First Jonesboro, now Springfield--are schoolyard shoot-'em-ups the product of inadequate gun regulation or violence on TV? Let Culturebox stop you before you debate this silly point again! The answer is guns, whatever Sissela "Mayhem" Bok may tell the New York Times. How does Culturebox know? Teenagers have been up to this sort of thing since long before South Park and the Mighty Morphin Power Rangers. Take this scene from Culturebox's favorite childhood book, Farmer Boy by Laura Ingalls Wilder, based on Wilder's husband's memories of growing up in upstate New York in the early 19th century:

Almanzo Wilder, 9, is loath to go to school because he hates watching the school's five toughest teens beat up yet another teacher and drive him out of town. Ingalls writes: "These big boys were sixteen or seventeen years old and they came to school only in the middle of the winter term. They came to thrash the teacher and break up the school. They boasted that no teacher could finish the winter term, and no teacher had."

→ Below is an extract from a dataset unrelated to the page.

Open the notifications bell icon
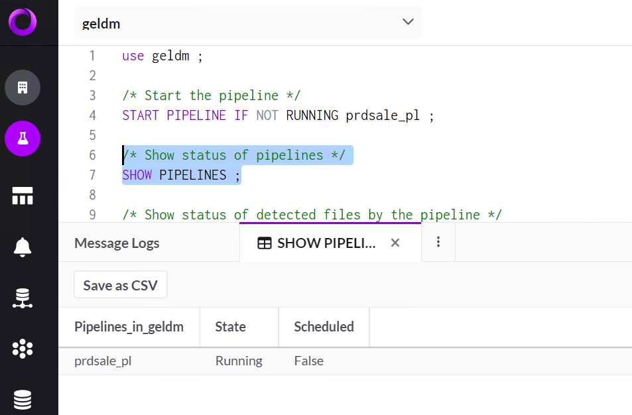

Literary embellishment? The exaggerations of memory? Culturebox called Joseph Kett, a professor at the University of Virginia and the leading historian of adolescence in America. Kett cites an 1837 report written by the father of public education himself, Horace Mann. In it, Mann calls for reform to correct an intractable problem: the "breaking up of rural schools." "It had the status of a rural folk practice," says Kett. "Schoolmasters often expected to be tossed out the window. Sometimes it was just a winter ritual to let off steam. Other times it was not so much fun."

Other school activies common in the early 19th-century, according to Kett: wild student riots on college campuses, sometimes leading to the deaths of professors or locals (in the 1820s, Harvard students set off a keg of gunpowder); high school duels involving knives or guns, sometimes culminating in the deaths of students; scrimmages between higher and lower classes, sometimes leading to massive injuries on one side or the other, or both.

What calmed schools down in the latter half of the century? The introduction of less brutal disciplinary methods; sports, particularly football; the increased presence of girls; the levelling off of class differences between students and teachers. (Students, who were usually wealthier than their teachers, regularly underscored that point by beating the teachers up.)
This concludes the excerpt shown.